** YOUR GOAL **
Copy the items verbatim, starting at the line that contains "The image size is (1468, 812)." and ending at the last line of the items, both included.

** RECORDS SUPPLIED **
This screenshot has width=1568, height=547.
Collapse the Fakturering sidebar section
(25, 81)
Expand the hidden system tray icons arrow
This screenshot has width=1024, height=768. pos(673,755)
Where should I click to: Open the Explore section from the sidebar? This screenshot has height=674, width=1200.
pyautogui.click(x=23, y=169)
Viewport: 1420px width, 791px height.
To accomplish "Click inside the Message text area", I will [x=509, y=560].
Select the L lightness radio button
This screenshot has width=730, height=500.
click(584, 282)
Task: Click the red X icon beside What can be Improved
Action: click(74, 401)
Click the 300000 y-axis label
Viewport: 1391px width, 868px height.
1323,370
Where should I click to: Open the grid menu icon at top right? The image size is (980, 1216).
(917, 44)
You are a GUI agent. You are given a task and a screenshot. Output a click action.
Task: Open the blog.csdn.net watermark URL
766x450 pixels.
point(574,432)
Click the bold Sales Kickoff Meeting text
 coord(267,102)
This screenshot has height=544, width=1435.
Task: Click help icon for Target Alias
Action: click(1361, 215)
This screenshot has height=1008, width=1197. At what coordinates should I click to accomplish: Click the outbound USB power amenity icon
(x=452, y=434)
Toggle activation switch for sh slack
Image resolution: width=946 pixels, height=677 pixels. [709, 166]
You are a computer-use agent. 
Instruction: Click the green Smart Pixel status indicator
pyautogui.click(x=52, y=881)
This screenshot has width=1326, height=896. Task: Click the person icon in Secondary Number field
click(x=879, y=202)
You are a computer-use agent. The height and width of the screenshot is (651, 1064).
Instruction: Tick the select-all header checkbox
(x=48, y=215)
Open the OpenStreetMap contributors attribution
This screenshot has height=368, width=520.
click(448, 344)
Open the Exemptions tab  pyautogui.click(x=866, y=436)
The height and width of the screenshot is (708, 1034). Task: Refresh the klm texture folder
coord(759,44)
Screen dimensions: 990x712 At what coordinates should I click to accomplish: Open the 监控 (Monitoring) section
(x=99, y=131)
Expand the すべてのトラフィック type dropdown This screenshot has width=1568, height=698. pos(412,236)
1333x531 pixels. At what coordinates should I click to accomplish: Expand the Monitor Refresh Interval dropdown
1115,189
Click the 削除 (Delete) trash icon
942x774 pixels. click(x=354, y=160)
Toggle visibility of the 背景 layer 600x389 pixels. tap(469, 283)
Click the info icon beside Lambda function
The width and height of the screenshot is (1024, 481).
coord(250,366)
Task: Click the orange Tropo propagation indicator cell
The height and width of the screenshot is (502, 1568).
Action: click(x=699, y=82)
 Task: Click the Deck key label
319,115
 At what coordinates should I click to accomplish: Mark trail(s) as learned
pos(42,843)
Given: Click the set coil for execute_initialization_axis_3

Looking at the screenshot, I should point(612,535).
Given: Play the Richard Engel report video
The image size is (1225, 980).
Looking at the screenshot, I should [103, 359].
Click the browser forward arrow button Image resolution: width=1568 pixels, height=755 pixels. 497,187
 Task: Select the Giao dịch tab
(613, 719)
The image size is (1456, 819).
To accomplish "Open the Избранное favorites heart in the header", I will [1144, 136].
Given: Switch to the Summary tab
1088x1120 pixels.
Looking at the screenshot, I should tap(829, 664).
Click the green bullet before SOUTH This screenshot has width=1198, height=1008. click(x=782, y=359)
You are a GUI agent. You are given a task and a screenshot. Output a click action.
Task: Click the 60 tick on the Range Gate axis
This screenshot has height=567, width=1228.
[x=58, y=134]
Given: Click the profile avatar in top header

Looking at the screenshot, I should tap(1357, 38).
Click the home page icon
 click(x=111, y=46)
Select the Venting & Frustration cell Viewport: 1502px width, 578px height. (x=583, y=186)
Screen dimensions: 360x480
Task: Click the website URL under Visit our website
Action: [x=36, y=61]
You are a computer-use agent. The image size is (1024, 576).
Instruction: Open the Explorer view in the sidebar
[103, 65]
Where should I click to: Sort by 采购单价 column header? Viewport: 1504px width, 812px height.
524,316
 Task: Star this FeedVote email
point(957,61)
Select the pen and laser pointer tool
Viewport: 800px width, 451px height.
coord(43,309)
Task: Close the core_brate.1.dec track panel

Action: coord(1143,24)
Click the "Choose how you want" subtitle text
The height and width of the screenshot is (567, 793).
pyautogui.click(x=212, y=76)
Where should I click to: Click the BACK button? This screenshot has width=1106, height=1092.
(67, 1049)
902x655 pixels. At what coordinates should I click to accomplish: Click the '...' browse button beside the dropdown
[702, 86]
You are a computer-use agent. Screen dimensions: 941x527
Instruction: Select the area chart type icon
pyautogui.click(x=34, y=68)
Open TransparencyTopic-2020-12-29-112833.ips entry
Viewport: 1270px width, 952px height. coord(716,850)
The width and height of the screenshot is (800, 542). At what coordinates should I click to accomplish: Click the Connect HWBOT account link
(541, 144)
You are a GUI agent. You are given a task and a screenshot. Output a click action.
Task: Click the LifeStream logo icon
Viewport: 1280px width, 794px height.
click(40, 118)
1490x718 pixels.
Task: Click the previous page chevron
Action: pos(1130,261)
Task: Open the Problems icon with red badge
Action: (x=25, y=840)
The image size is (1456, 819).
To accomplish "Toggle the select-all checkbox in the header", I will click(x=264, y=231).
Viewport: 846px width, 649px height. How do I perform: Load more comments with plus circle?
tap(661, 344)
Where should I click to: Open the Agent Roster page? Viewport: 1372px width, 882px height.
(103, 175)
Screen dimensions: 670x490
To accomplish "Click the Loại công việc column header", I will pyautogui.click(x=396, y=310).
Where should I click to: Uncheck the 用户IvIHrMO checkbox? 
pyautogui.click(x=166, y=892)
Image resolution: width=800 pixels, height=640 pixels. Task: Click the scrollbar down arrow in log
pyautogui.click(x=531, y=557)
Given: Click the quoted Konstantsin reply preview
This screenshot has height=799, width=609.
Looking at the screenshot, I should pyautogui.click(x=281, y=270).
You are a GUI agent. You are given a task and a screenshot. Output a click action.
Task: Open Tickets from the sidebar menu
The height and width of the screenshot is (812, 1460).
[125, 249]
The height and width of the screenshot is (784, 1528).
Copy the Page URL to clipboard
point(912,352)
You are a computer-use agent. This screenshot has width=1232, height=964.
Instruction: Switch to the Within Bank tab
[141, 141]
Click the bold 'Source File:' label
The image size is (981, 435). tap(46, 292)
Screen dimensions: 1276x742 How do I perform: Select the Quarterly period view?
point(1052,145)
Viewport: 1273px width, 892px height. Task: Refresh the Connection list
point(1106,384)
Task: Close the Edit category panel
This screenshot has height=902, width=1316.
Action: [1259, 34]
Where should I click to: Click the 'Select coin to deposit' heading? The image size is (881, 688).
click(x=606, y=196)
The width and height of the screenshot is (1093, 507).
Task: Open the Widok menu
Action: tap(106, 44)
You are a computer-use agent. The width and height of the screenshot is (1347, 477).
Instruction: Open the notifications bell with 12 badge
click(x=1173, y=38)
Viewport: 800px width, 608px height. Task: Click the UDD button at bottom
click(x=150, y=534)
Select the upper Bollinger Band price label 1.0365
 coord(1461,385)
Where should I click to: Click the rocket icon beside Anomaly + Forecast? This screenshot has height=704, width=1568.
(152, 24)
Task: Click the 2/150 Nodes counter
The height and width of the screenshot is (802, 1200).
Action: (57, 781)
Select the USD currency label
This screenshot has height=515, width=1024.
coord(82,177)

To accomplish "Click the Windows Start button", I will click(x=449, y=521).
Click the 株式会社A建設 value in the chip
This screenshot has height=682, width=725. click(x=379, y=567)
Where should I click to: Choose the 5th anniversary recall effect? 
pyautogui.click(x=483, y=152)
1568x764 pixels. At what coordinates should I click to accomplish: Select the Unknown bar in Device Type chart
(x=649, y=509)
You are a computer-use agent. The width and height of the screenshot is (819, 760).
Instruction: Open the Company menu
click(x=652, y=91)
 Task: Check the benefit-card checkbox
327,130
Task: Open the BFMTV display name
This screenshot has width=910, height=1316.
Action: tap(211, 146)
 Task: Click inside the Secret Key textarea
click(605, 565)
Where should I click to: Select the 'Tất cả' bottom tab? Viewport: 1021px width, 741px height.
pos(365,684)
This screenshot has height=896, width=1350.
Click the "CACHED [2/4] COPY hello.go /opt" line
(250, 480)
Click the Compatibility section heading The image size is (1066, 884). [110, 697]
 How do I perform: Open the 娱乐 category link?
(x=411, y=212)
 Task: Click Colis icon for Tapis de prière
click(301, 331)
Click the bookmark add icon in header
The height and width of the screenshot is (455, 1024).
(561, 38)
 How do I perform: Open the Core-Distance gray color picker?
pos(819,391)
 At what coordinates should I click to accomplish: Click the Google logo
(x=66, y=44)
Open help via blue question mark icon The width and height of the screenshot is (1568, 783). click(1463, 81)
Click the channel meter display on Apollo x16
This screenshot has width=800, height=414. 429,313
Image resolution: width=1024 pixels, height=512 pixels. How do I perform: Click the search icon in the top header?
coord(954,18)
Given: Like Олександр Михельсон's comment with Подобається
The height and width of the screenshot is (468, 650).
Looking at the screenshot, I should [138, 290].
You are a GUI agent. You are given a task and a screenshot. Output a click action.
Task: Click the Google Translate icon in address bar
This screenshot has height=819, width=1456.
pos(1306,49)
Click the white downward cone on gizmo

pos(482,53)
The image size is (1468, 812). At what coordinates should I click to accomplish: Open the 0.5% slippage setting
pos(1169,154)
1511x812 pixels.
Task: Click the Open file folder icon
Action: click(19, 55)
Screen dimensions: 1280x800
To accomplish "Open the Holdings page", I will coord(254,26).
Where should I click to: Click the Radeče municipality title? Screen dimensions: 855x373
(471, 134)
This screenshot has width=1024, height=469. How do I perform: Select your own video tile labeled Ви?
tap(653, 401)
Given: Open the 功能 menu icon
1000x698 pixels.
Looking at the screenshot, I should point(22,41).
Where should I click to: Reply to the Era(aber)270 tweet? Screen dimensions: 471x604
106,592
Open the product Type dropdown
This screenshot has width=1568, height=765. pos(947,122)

** RESULT **
The image size is (1468, 812). At what coordinates should I click to accomplish: Open the 0.5% slippage setting
pos(1169,154)
1511x812 pixels.
Task: Click the Open file folder icon
Action: click(19, 55)
Screen dimensions: 1280x800
To accomplish "Open the Holdings page", I will coord(254,26).
Where should I click to: Click the Radeče municipality title? Screen dimensions: 855x373
(471, 134)
This screenshot has width=1024, height=469. How do I perform: Select your own video tile labeled Ви?
tap(653, 401)
Given: Open the 功能 menu icon
1000x698 pixels.
Looking at the screenshot, I should point(22,41).
Where should I click to: Reply to the Era(aber)270 tweet? Screen dimensions: 471x604
106,592
Open the product Type dropdown
This screenshot has width=1568, height=765. pos(947,122)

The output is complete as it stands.